» DOCUMENT EXTRACT:
GNOME Bugzilla – Bug 563264
eog refuses to open svgz-files named .svg.gz
Last modified: 2010-03-07 18:36:27 UTC
Please describe the problem: When opening a file named cg.svg.gz, of type (file -Lkz) SVG Scalable Vector Graphics image [...], eog displays the yellow error bar "Could not load image 'cg.svg.gz'. \n Unrecognized image file format". Steps to reproduce: 1. make-a-call-graph | dot -Tsvg -o cg.svg 2. gzip cg.svg 3. eog cg.svg.gz Actual results: (Like I said) Expected results: eog detects that the file doesn't match a known (naming convention, file type)-pair, does generate type detection, find it's svg xml in a gzip wrapper and shows me (damn) the image ;) Does this happen every time? Yes Other information: Refusing to open a file based on something as trivial as its name is bad usability and very un-unix'y. Especially when the name isn't misleading [but eog should still open svgz files even if they're called cg.c++].

» AVAILABLE DATA:
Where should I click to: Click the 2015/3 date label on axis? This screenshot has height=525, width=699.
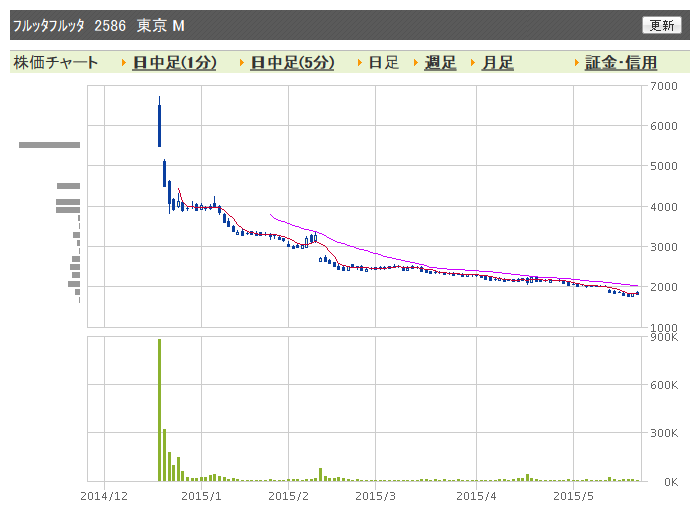pyautogui.click(x=375, y=496)
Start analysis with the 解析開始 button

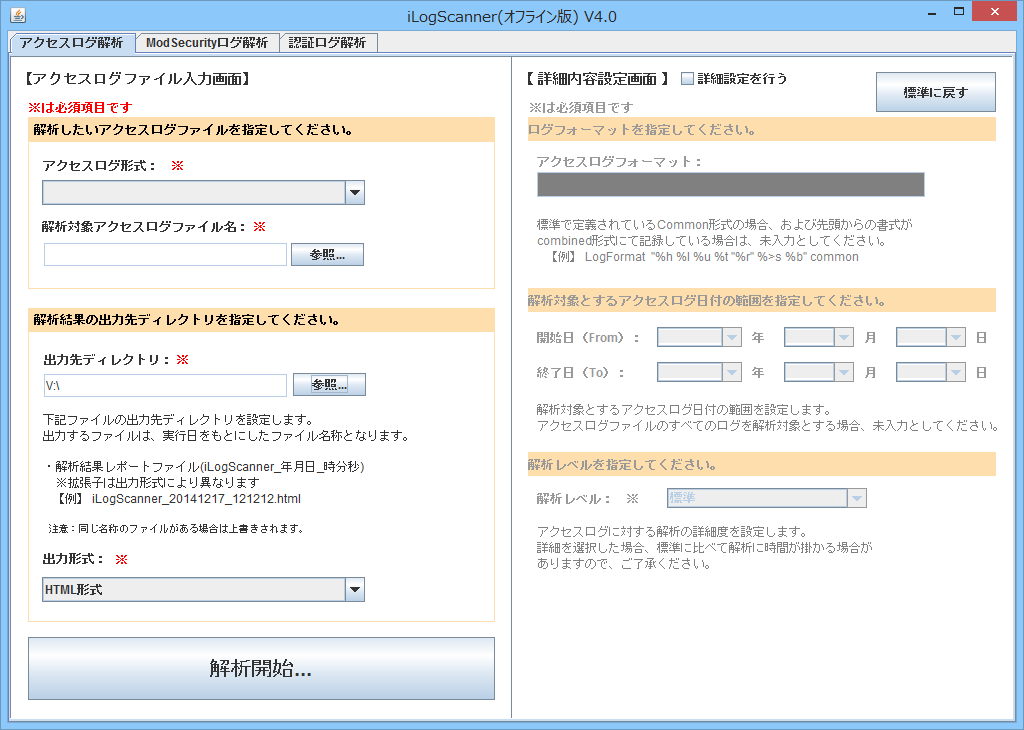[x=261, y=668]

» WRITTEN REQUEST: In the bug report, what command is used to compress cg.svg?

» RIGHT ANSWER: gzip cg.svg